When the Union command authorized the targeting of non-combatants and their property, arguing that the war could not be sustained without civilian support of the rebel armies, the war become total. I have tried to dispassionately balance recent claims that Federal infliction of hardships on civilians did not go beyond a reasonably measured response to rebellion against the traditional view that generals like David Hunter, William T. Sherman, and Philip H. Sheridan contravened the laws of war. At the end of the day, the weight of evidence still suggests to me that these hard-war generals went beyond normally accepted limits of conduct, setting the stage for the ruthlessness of future total wars. I argue further that the official targeting of non-combatants was taken by some soldiers as license to abuse civilians, the incidence of rape being significantly higher than previously thought, while the terrors of invasion provoked miscarriages, heart attacks, and dementia amongst the victims. Starvation stalked the South.
But Living Hell looks not only at the last year of fighting and invasion. The book considers all aspects of the dark side of the Civil War, from soldiers’ initial enlistment and collision with camp disease and vice through the hardship of campaigning to the terrible slaughter and terror of major battles. I note the impossibility of clearing the field before scavengers began to eat the dead and near-dead. Meanwhile, germs thrived in the corrupting flesh of humans and animals, bringing pestilence in the armies’ wake. All the while, growing hordes of the mentally shattered infested the countryside, often preying on civilians to meet their needs. Non-combatants faced not only hardship at the hands of soldiers, but they experienced an ocean of grief as the war took loved ones. One young woman received, on separate occasions within a week, news that both of her brothers had been killed at Chickamauga.

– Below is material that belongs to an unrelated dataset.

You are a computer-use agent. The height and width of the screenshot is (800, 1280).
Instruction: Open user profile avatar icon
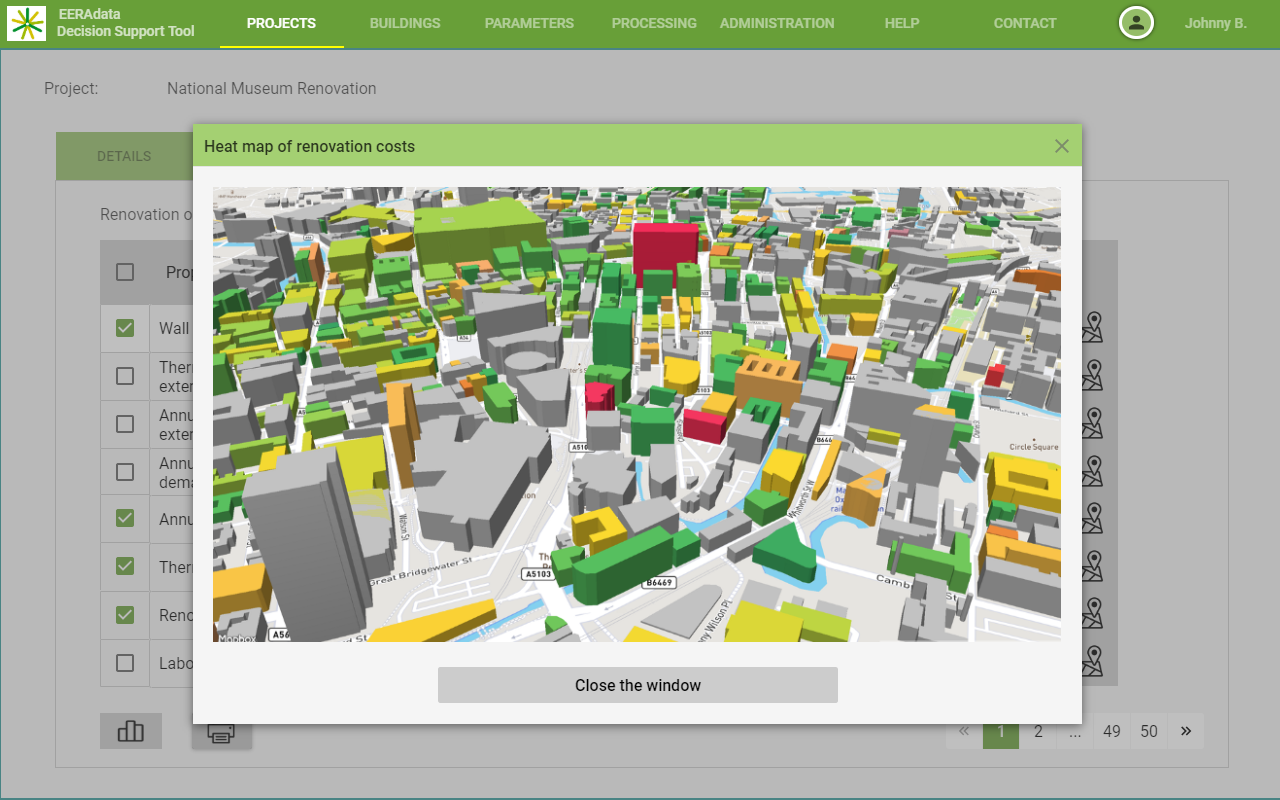tap(1136, 23)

In the final pages of the book, I ask the reader to consider whether the ramifications of wars do not end when statesmen sign papers and generals surrender their swords, nor when later textbook writers draw a line under the topic and turn to a fresh chapter heading. Living Hell traces the lasting consequences of the war in ruined lives and economies, political divisions, broken promises, and staggering fiscal costs, even down to the present. True, it is often hard to look at the horrible violence and terrible destruction wrought by war. But, surely, it is an obligation we have to keep faith with those who endured the suffering. And perhaps only by fully understanding our past can we hope to make informed decisions in the present.
Michael C. C. Adams, Regents Professor of History Emeritus, University of Northern Kentucky, is the author of Living Hell: The Dark Side of the Civil War and The Best War Ever: America and World War II, both published by Johns Hopkins.